23 Nisan’da TBMM’nin 104. kuruluş yıldönümü oturumuna katılmayıp İsmailağa Cemaati’nin şeyhinin cenazesine katılan Erdoğan, aynı gün Özel’i TBMM resepsiyonunda çaya davet etti. Sonunda Özel, istediği randevuyu aldı ve 1 Mayıs’ta Anayasa Mahkemesi’nin açık kararına karşın, Taksim’i işçilere kapatıp şiddet uygulayan iktidarın lideri ile ertesi gün AKP Genel Merkezi’nde buluştu.

KUTUPLAŞMANIN SORUMLUSU ERDOĞAN

2 Mayıs’taki görüşmeden sonra, “İktidar ve ana muhalefet arasında aslında olumlu bir gelişme oldu. Bundan önceki süreçlerde bu tür adımlar maalesef atılmıyordu. Bu adımın atılmasıyla siyasetin ülkemizde yumuşama dönemine girdiğini görüyoruz” diyen Erdoğan yeni dönemin adını da koydu: YUMUŞAMA!

O da böylece önceki dönemde siyasetteki gerginliğin sorumlusu olarak Kılıçdaroğlu’nu gösterdi.
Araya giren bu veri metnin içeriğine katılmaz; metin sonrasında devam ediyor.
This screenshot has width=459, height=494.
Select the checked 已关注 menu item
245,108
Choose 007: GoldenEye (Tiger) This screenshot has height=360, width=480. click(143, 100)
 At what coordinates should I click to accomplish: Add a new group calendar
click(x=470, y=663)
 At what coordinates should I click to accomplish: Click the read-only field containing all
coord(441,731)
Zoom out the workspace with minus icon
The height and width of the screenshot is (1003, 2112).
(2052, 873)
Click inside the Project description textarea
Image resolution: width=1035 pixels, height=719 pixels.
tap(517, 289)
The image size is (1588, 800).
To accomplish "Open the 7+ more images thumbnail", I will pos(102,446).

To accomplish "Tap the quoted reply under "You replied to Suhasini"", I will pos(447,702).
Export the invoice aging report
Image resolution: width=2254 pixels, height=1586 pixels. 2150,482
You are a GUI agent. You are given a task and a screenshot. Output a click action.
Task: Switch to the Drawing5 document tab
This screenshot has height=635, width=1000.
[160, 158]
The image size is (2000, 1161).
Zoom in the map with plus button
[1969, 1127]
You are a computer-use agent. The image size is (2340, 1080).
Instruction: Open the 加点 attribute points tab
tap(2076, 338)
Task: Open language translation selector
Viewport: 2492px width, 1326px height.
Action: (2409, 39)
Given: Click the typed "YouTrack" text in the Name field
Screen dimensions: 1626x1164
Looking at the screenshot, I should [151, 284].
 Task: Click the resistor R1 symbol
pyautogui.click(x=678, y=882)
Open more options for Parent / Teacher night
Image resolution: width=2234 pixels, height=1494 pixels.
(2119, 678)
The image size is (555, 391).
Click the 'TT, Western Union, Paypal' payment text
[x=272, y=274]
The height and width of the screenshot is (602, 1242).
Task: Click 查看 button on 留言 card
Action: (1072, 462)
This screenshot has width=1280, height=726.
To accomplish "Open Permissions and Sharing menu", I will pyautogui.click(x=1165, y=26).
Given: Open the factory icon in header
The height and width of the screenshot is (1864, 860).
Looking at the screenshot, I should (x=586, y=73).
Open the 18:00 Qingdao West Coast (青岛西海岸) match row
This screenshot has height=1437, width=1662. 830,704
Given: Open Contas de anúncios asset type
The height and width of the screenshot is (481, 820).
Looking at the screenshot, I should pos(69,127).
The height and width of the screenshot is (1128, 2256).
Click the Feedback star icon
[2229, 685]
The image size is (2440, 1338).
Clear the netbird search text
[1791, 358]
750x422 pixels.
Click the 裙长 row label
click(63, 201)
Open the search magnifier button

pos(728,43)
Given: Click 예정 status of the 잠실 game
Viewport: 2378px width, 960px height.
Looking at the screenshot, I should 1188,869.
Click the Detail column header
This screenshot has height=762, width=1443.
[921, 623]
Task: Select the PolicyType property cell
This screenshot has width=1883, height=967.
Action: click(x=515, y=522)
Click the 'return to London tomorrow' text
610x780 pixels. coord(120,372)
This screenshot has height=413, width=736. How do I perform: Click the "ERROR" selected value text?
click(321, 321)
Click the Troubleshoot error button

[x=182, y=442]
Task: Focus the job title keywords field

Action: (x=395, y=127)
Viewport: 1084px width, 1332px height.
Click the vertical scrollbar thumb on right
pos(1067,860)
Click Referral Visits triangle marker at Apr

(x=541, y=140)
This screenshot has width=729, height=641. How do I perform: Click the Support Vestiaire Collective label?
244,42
Kılıçdaroğlu’nun genel başkanlık döneminde izlediği siyaseti en çok eleştiren yazarlar arasındayım, yıllardır bu köşede birçok yazı yazdım, seçimden sonra genel başkanlıktan ayrılması gerektiğini düşünenlerden biriyim.

Ancak Türkiye’deki kutuplaşmanın nedeni Kılıçdaroğlu değildi. Bunun bir numaralı sorumlusu, önüne gelene hakaret eden, anayasayı sürekli çiğneyerek hukuk devletini yerle bir eden, Türkiye Cumhuriyeti’ni adeta Osmanlı monarşisine, laik devleti tarikat ve cemaat devletine çeviren, izlediği zikzaklı politikalarla ülkeyi şirazesinden çıkaran Erdoğan’dır.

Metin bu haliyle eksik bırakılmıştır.